Quarrington’s songs are thoughtful, literate, and well-crafted: they display a unique musical style, with unusual twists and turns, both in melody and emotion. Some are funny, some tender and lyrical. He has penned tributes to such musical heroes as Django Reinhardt, Hank Williams, and Lonnie Johnson, and wistful tunes like “The Waltz We Never Quite Danced.” There’s a bluesy tinge to his singing voice that’s both captivating and memorable.
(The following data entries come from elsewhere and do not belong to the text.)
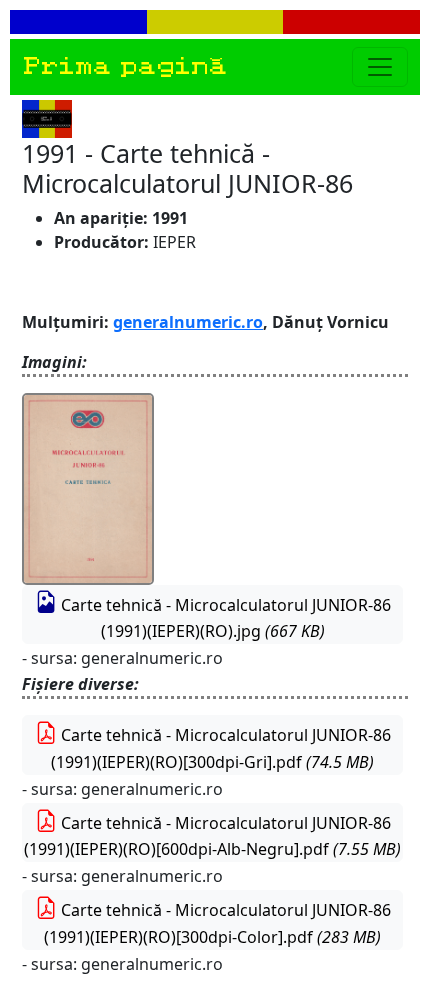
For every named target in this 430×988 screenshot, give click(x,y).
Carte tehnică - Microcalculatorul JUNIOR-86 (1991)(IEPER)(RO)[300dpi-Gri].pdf (221, 748)
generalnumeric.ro (188, 322)
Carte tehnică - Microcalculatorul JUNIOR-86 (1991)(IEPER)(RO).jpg (224, 618)
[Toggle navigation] (380, 67)
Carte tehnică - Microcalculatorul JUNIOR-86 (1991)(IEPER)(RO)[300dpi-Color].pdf (217, 923)
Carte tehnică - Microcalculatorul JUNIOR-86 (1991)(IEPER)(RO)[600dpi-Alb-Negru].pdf (212, 836)
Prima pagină (124, 67)
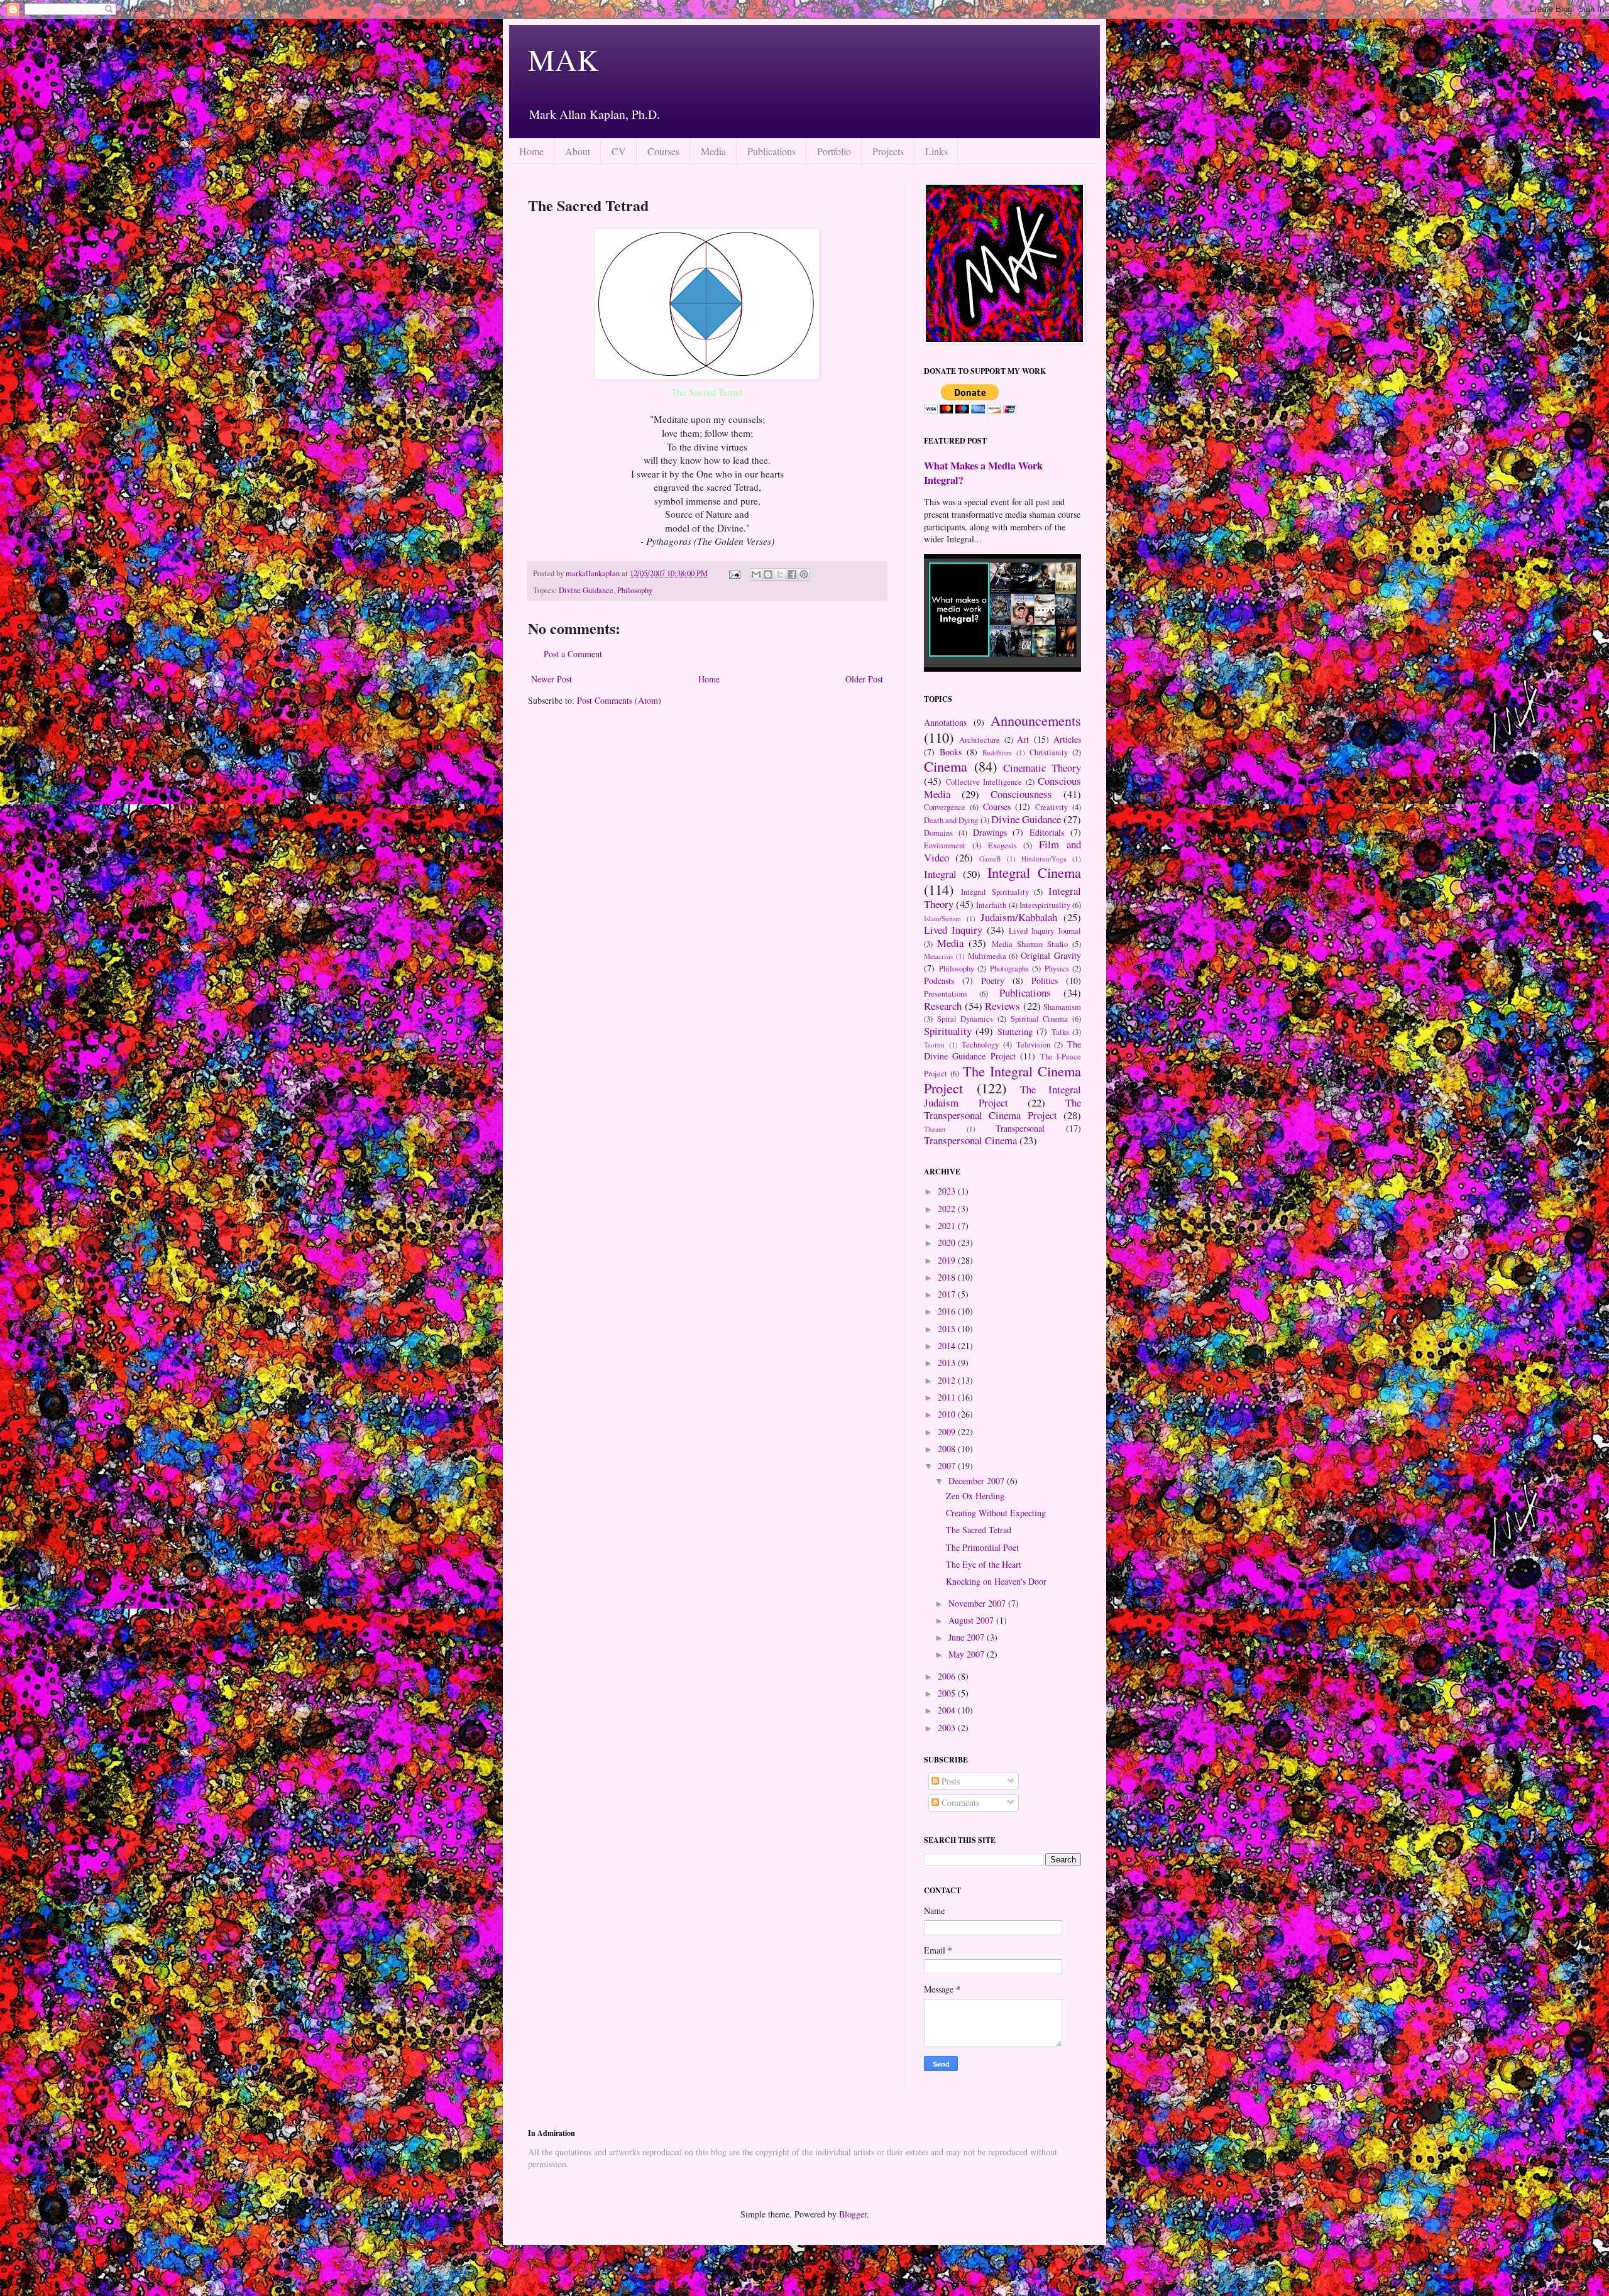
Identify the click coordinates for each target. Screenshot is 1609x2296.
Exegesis (1002, 845)
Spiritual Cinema (1039, 1019)
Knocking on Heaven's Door (996, 1581)
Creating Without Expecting (996, 1513)
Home (531, 151)
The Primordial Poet (982, 1547)
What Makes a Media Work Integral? (983, 473)
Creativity (1051, 807)
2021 (948, 1226)
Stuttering (1015, 1031)
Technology (980, 1044)
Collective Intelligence (984, 782)
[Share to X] (780, 574)
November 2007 (978, 1603)
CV (619, 151)
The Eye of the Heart (983, 1564)
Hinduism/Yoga (1044, 858)
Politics (1044, 981)
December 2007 (977, 1481)
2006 (948, 1676)
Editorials (1047, 832)
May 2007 (967, 1654)
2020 (948, 1243)
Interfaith (991, 905)
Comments (959, 1802)
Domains (938, 833)
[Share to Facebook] (792, 574)
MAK (563, 59)
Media (713, 151)
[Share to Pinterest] (804, 574)
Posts (949, 1781)
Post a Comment (573, 654)
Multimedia (987, 956)
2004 (948, 1710)
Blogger (853, 2214)
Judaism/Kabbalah (1018, 917)
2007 (948, 1466)
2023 (948, 1191)
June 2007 (967, 1637)
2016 (948, 1311)
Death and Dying (951, 820)
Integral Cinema (1034, 872)
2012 (948, 1380)
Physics (1057, 968)
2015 (948, 1329)
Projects (888, 151)
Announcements (1036, 720)
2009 (948, 1432)
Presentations (945, 993)
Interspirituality (1044, 905)
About (577, 151)
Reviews (1002, 1005)
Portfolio (834, 151)
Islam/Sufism (942, 918)
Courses (663, 151)
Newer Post (551, 679)
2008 (948, 1449)
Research (943, 1005)
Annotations (945, 722)
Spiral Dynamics (965, 1019)
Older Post (864, 679)
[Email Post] (733, 573)
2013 (948, 1363)
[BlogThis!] (768, 574)
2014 (948, 1346)
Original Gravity (1051, 955)
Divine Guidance (586, 590)
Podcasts (939, 981)
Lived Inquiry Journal (1045, 931)
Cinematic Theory (1042, 767)
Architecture (979, 740)
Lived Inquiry (953, 929)
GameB (990, 858)
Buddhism (997, 752)
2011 (948, 1397)
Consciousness (1021, 794)
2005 (948, 1693)
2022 (948, 1209)
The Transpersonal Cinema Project (1002, 1109)
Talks (1060, 1032)
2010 (948, 1414)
Quarrington has always enjoyed playing jazz, and that’s been the main thrust of his live playing in the ‘90s and 2000s. He’s released 15 jazz recordings as a bandleader or co-leader, and appears on dozens more as a sideman. Two of his first jazz releases were One Bright Morning (1998) and Deep River (2000). One of the most celebrated was 2002’s Group of Seven Suite, an extended jazz work based on the group’s paintings. The recording, released by CBC Jazz Records, features many other artists, including Jane Bunnett on sax and flute, and Jane Siberry on vocals. Quarrington has been pleased to be able to present this work at the Art Gallery of Ontario, the McMichael Canadian Collection, and Hart House, where many of the paintings reside. Other recent jazz recordings involve Order of Canada inductee Don Thompson, Jaymz Bee, the Yiddish Swingtet, violinist San Murata, and his own trio, Swing Street.